I docenti hanno dovuto apprendere velocemente l’uso di strumenti ormai noti come Zoom, Teams, Weber, Google Meet e reinventarsi un ruolo: hanno dovuto acquisire nuove competenze tecniche, abituarsi a una nuova modalità di interazione dove l’alzare la mano a distanza ha un significato diverso rispetto all’alzare la mano in aula, dove preparare una lezione e presentarla richiede un’attenzione particolare soprattutto se non si è in grado di guardare negli occhi gli allievi, osservare le posture per capire se sono annoiati o interessati e, specialmente, se non si può avere quello che si chiama “il polso della situazione”: è questo “polso”, infatti, che permette di regolare il ritmo e i tempi della comunicazione del docente, di fargli decidere quando interrompere, quando porre domande per risvegliare l’attenzione, quando è il momento di aprire il dibattito.



La distanza, nella relazione didattica, ne aumenta la complessità e  rischia di ridurne l’efficacia: per questo la gestione di tale didattica richiede l’acquisizione di un nuovo alfabeto, di nuove competenze, saperi, abilità da parte di tutti i soggetti coinvolti, docenti e allievi.

Maestri, docenti di scuole medie e superiori, docenti universitari, docenti e formatori aziendali in pochi giorni hanno preso possesso, per continuare a gestire la didattica, di una nuova scrivania, di nuove lavagne. Il computer personale si è trasformato in una vera e propria scrivania digitale, il mouse ha sostituito il gessetto, il pennarello, il telecomando del videoproiettore.

Dall’altra parte il vissuto dell’allievo, sia esso studente che lavoratore, ha sperimentato una modalità di apprendimento che prima era abituale solo per una minima parte del mondo del lavoro e degli studenti delle università telematiche, ossia la modalità di seguire le lezioni e interagire con docenti e compagni di scuola e di corso solo in modalità virtuale con l’improvvisa scomparsa di tutto quel campo percettivo e relazionale dato dallo spazio fisico  e dalle mille interazioni  verbali e non verbali e relazioni informali tipiche delle aule.

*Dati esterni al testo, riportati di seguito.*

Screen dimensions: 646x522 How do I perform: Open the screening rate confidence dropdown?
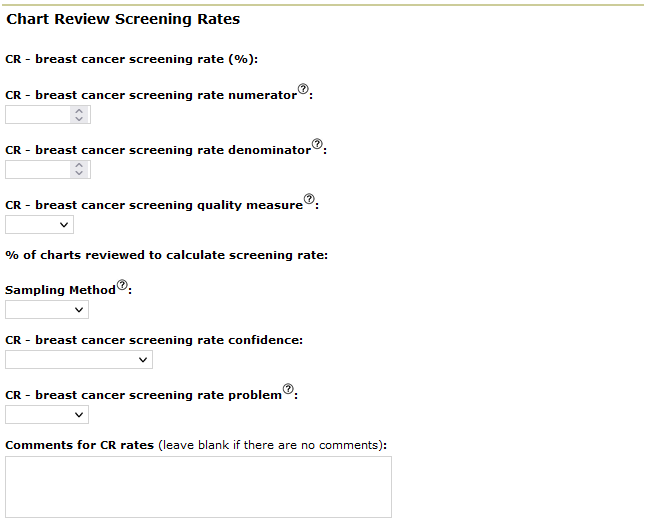coord(79,360)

La Didattica a distanza o Didattica online in Italia, prima dell’esperienza del lockdown, era un’attività presente marginalmente nelle scuole; solo alcune università avevano un’esperienza consolidata, mentre nelle aziende e nella Pubblica amministrazione italiana si ipotizza che la modalità di formazione a distanza non superasse il 7% dell’ammontare delle ore formative complessive, a eccezione delle grandi aziende tecnologicamente evolute e del mondo bancario e assicurativo, dove invece la modalità eLearning era ed è prevalente. Ma queste esperienze di Didattica online sono gestite con una modalità cosiddetta asincrona, cioè sulla messa a disposizione di corsi eLearning depositati su piattaforme digitali come Docebo, Moodle, Cornestone, che permettono allo studente di scegliere liberamente quando fare il corso,  senza interazione con docenti, con un registro digitale che riconosce quando lo studente accede e quando esce, con una quota marginale della modalità sincrona, cioè della Teledidattica, che è stata invece la modalità prevalente, anche per le aziende, durante la fase del lockdown.

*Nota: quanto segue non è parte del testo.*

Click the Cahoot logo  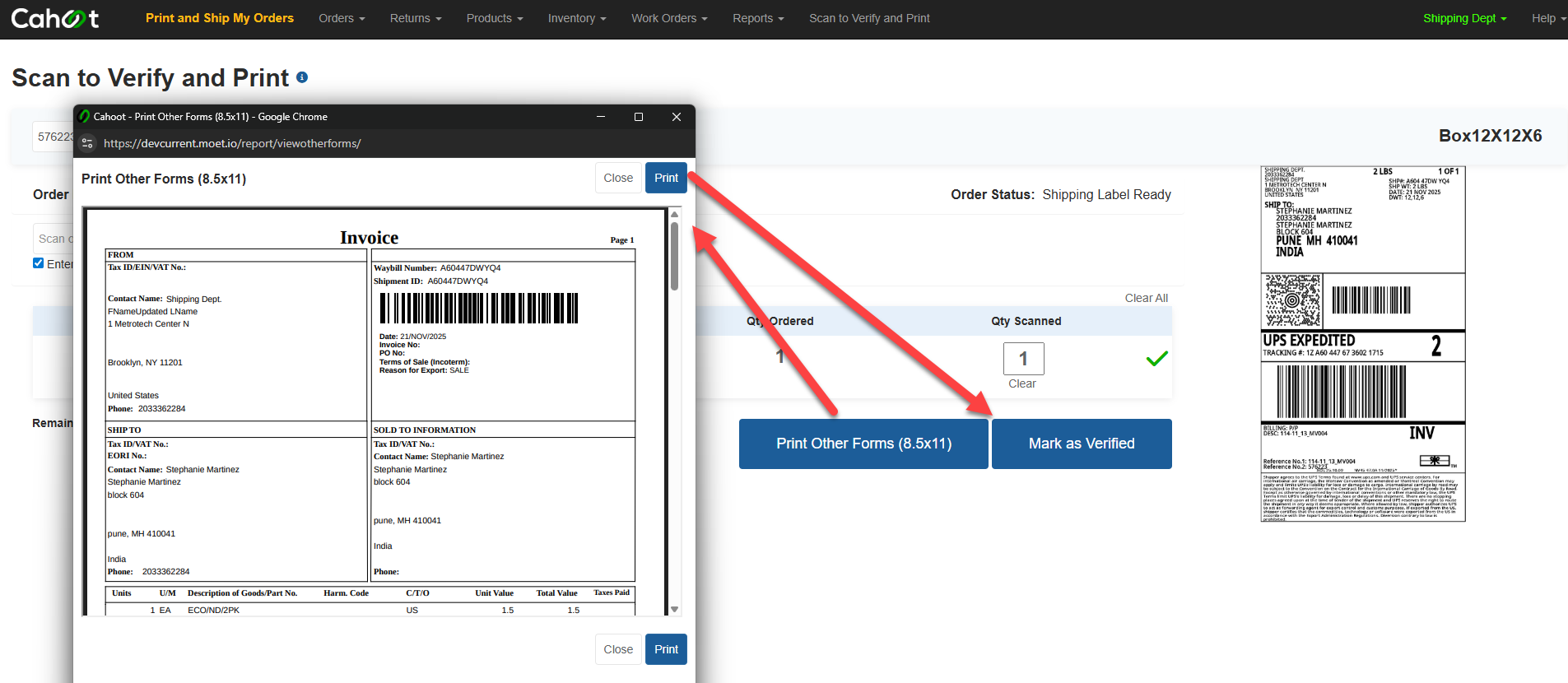tap(55, 18)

Il bilancio è al momento pieno di luci e ombre. Le luci sono state quelle della scoperta di nuove potenzialità, e per le aziende di poter abbattere anche i costi, ma le ombre sono state quelle tipiche delle esperienze di innovazione affrontate senza preparazione, senza cioè quel bagaglio di competenze necessario per gestire esperienze ad alta complessità. Sono emersi problemi di efficacia dell’apprendimento, di difficoltà nel mantenere l’attenzione durante le lezioni a distanza, senza parlare del divario digitale, in termini di competenze e di infrastrutture, che caratterizza il nostro Paese.

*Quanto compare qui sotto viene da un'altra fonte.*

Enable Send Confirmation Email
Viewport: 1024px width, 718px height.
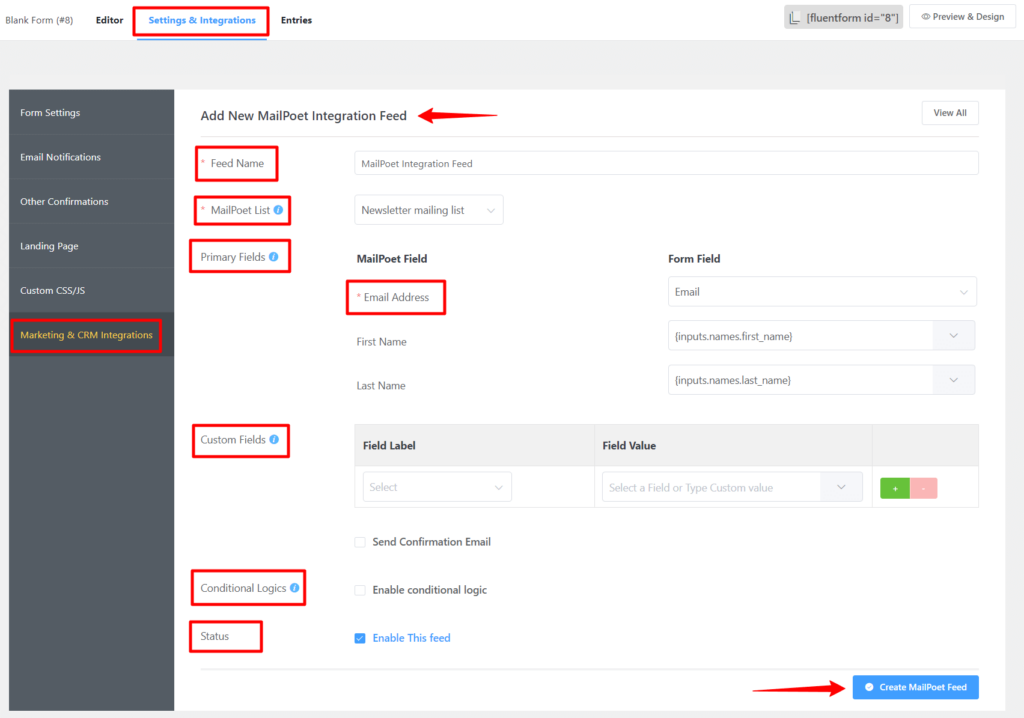click(359, 541)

Al tempo stesso è ormai diffusa la consapevolezza delle nuove potenzialità delle tecnologie per l’apprendimento, potenzialità che potranno essere pienamente utilizzate a condizione che si apra una riflessione sulla necessità di un approfondito processo di reskilling del corpo docente, che richiede l’acquisizione di nuove competenze e nuova cultura dell’apprendimento. Esse non si devono basare solo sulle competenze digitali che risultano fondamentali e da considerare come il prerequisito di base per una nuova didattica, ma non a scapito del tema dell’apprendimento del futuro, che dovrà essere continuo e ibrido, tra fisico e digitale, perché siamo ormai immersi in un nuovo mondo caratterizzato dalla pervasività delle nuove tecnologie.

In sintesi, la chiave del nostro futuro è quello dell’“insegnare ad apprendere” e “apprendere ad apprendere” negli ecosistemi scolastici e sociali fisici e digitali.